From the data below, return the exact lines starting at the line containing "This screenshot has width=1568, height=408." and ending at the line containing "The image size is (1002, 646).", both included, and nothing else.

═══

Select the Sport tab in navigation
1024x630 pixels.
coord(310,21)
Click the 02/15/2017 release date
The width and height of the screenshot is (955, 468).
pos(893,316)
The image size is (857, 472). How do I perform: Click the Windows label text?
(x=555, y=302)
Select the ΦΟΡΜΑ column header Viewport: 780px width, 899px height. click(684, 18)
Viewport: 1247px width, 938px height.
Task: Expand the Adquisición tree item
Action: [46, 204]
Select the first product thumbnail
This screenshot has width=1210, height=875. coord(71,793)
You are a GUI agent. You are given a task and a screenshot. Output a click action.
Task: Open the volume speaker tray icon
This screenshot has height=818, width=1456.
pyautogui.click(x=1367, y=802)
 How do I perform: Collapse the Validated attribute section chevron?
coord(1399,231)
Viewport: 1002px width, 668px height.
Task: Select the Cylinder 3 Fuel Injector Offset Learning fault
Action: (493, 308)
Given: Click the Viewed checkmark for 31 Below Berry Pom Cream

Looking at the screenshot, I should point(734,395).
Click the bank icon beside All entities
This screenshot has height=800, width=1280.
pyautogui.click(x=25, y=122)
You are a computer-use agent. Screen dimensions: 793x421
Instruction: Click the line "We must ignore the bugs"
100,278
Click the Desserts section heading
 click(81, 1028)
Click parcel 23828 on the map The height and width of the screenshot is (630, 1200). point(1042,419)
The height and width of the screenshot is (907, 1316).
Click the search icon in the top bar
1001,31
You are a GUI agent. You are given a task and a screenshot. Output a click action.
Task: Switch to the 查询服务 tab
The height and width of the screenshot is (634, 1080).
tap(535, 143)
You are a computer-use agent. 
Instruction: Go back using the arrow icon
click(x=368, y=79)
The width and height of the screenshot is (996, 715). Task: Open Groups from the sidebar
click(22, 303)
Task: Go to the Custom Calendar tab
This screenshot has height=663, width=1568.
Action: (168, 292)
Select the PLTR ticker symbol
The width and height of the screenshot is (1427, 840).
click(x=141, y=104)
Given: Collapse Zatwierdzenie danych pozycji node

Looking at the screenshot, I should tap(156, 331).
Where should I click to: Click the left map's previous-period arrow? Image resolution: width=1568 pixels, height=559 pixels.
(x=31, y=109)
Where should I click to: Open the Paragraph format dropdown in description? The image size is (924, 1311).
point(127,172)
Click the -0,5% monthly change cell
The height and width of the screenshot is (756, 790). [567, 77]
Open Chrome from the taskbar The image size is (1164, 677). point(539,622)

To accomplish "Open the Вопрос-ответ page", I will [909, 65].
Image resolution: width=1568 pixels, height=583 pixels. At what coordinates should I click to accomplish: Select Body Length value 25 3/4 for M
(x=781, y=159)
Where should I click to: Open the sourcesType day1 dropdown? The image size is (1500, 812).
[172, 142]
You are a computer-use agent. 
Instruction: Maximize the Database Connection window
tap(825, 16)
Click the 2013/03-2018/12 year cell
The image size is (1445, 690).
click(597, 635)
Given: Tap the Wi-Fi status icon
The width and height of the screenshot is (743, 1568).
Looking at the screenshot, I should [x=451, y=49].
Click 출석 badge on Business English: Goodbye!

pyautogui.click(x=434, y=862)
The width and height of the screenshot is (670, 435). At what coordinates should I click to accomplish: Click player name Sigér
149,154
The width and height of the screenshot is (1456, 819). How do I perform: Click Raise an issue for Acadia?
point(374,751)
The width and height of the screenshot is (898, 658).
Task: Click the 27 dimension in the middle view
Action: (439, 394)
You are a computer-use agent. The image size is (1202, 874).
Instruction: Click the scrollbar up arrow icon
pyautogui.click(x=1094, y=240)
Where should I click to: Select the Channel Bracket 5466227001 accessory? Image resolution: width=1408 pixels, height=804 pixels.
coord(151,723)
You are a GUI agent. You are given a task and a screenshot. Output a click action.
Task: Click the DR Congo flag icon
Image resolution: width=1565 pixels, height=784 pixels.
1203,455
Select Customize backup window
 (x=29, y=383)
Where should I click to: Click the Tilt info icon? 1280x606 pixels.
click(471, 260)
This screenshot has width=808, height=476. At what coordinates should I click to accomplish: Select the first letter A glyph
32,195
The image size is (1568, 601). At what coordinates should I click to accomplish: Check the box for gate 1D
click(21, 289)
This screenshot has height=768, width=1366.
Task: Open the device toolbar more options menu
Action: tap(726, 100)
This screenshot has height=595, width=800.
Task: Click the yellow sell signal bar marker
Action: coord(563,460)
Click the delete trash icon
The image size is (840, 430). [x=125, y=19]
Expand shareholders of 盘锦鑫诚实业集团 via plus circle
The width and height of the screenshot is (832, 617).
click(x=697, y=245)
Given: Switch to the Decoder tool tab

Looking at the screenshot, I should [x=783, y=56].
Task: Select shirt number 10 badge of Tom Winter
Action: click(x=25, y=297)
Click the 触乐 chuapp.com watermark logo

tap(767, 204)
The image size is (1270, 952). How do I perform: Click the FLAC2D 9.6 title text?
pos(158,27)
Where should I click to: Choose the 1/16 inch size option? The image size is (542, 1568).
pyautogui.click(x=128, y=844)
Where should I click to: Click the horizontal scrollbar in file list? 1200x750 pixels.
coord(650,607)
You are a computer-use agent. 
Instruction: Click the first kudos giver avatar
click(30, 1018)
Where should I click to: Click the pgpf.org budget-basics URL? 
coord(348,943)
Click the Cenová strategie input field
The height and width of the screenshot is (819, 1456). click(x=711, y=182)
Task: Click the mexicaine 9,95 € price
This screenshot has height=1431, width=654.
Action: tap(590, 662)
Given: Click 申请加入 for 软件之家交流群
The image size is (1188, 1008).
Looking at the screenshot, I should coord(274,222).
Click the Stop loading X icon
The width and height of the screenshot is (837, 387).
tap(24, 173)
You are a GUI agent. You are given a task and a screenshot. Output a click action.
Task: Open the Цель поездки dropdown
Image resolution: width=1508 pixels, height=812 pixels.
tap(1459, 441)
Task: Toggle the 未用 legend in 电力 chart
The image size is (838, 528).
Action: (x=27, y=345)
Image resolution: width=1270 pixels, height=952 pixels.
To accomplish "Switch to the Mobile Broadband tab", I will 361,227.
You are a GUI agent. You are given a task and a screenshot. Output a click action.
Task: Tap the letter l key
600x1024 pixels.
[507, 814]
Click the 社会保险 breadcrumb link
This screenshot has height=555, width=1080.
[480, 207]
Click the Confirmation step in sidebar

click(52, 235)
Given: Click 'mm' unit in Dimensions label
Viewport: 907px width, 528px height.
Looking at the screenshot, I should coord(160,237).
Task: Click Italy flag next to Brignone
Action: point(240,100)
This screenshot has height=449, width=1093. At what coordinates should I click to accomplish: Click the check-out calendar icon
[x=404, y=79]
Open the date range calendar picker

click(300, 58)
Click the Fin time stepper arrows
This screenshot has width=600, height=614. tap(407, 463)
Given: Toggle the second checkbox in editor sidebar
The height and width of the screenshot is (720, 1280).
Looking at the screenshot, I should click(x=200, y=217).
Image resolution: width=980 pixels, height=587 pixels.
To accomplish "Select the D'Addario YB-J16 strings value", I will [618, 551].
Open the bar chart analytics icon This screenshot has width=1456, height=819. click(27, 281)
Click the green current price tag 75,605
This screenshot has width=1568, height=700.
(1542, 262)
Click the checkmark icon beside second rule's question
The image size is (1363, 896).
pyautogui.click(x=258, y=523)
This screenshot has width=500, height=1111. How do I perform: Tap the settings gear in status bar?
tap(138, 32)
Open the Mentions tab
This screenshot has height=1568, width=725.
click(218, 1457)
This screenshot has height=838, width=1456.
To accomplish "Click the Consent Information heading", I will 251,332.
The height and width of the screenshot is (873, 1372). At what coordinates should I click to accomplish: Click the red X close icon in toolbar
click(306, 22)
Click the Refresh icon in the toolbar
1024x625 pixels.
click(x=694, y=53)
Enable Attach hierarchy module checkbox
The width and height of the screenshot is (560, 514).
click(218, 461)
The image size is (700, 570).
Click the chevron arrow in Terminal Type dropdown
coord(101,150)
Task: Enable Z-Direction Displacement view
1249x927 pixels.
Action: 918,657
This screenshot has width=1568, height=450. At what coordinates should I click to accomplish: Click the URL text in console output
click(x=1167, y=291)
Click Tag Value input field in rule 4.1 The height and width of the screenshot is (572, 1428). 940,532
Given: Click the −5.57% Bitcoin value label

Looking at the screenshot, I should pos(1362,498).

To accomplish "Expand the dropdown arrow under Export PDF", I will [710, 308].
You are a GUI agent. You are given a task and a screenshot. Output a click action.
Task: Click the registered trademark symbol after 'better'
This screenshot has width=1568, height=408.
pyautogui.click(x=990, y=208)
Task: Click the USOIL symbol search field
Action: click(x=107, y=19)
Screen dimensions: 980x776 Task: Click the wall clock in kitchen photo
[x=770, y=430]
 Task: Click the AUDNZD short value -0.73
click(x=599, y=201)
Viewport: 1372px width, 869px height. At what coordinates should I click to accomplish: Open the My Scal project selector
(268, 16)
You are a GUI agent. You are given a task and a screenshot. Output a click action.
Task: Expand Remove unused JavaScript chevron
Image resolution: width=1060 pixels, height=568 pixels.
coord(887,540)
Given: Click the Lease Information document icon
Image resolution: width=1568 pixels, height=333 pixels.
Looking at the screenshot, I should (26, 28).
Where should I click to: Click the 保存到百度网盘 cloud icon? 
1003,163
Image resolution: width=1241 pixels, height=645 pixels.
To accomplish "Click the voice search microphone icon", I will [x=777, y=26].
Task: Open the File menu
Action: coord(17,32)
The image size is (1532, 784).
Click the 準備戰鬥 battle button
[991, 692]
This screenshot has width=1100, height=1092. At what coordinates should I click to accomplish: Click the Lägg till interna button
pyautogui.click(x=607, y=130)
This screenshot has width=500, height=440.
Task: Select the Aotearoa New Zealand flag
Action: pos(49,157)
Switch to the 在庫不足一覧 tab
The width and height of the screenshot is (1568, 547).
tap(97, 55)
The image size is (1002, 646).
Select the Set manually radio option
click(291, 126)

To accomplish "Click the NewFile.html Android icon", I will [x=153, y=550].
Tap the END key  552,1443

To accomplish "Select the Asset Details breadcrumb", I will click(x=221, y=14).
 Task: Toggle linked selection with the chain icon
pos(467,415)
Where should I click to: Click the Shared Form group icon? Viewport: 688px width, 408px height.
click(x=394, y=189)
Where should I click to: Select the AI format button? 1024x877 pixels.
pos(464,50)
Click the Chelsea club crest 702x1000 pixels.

═══

== Task response ==
This screenshot has width=1568, height=408.
pyautogui.click(x=990, y=208)
Task: Click the USOIL symbol search field
Action: click(x=107, y=19)
Screen dimensions: 980x776 Task: Click the wall clock in kitchen photo
[x=770, y=430]
 Task: Click the AUDNZD short value -0.73
click(x=599, y=201)
Viewport: 1372px width, 869px height. At what coordinates should I click to accomplish: Open the My Scal project selector
(268, 16)
You are a GUI agent. You are given a task and a screenshot. Output a click action.
Task: Expand Remove unused JavaScript chevron
Image resolution: width=1060 pixels, height=568 pixels.
coord(887,540)
Given: Click the Lease Information document icon
Image resolution: width=1568 pixels, height=333 pixels.
Looking at the screenshot, I should (26, 28).
Where should I click to: Click the 保存到百度网盘 cloud icon? 
1003,163
Image resolution: width=1241 pixels, height=645 pixels.
To accomplish "Click the voice search microphone icon", I will [x=777, y=26].
Task: Open the File menu
Action: coord(17,32)
The image size is (1532, 784).
Click the 準備戰鬥 battle button
[991, 692]
This screenshot has width=1100, height=1092. At what coordinates should I click to accomplish: Click the Lägg till interna button
pyautogui.click(x=607, y=130)
This screenshot has width=500, height=440.
Task: Select the Aotearoa New Zealand flag
Action: pos(49,157)
Switch to the 在庫不足一覧 tab
The width and height of the screenshot is (1568, 547).
tap(97, 55)
The image size is (1002, 646).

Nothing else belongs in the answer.